Collected data:
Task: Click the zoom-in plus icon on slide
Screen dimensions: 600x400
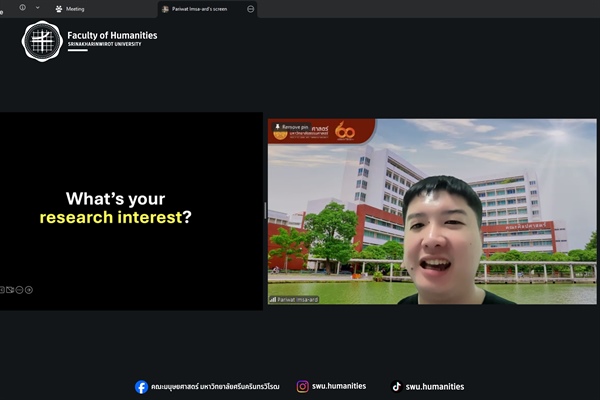Action: click(x=29, y=290)
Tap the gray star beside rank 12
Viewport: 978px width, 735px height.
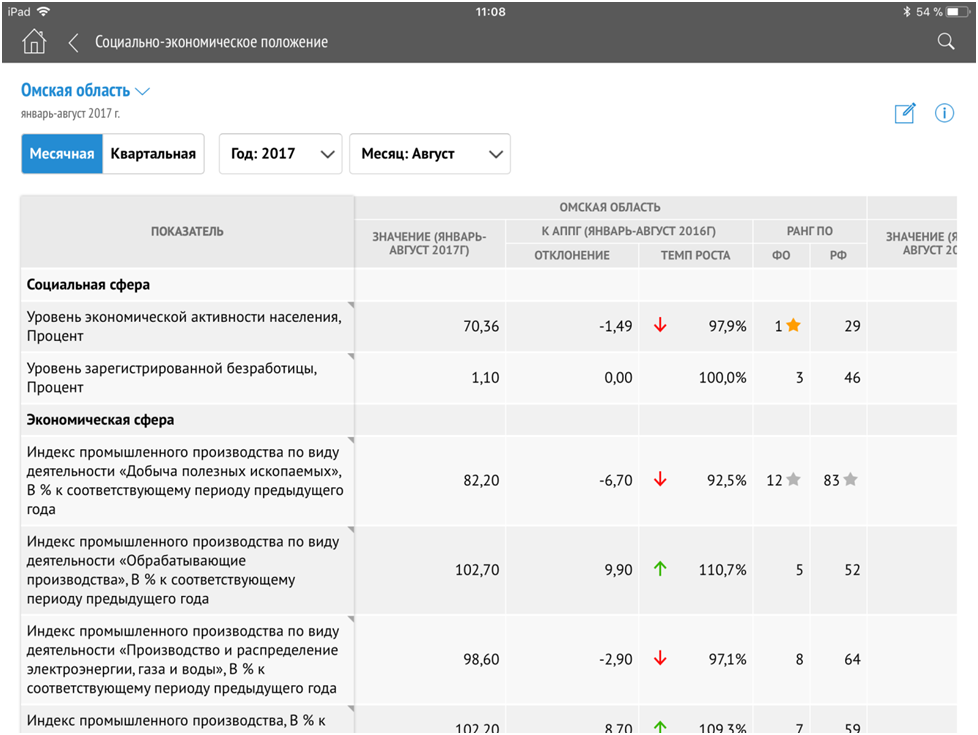(x=793, y=480)
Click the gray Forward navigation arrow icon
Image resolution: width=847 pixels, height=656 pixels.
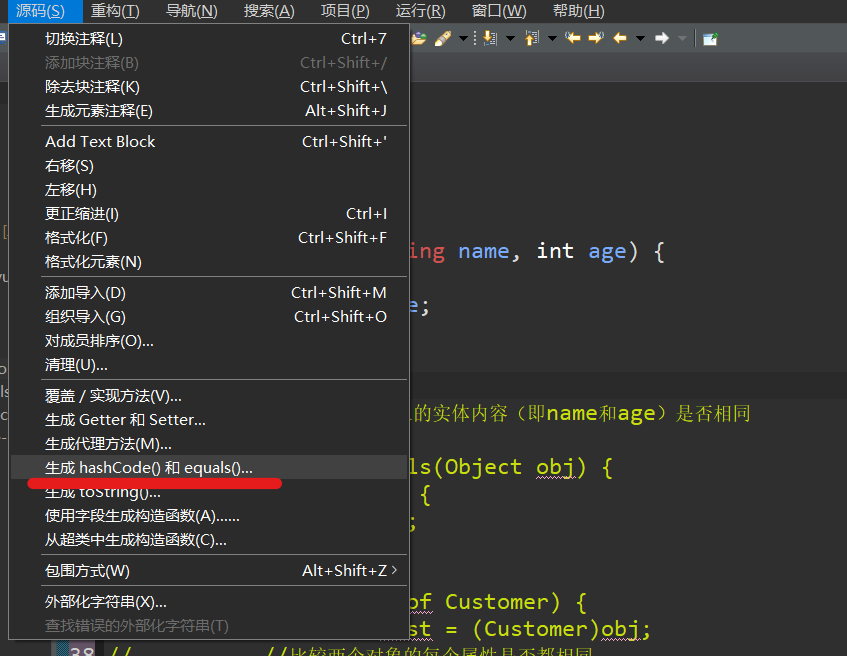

Task to complete:
Pictures don't belong in the copy. Transcribe every record exactly as it appears.

Answer box:
Task: Click the zoom-in plus icon on slide
Screen dimensions: 600x400
Action: click(x=29, y=290)
Tap the gray star beside rank 12
Viewport: 978px width, 735px height.
(x=793, y=480)
Click the gray Forward navigation arrow icon
Image resolution: width=847 pixels, height=656 pixels.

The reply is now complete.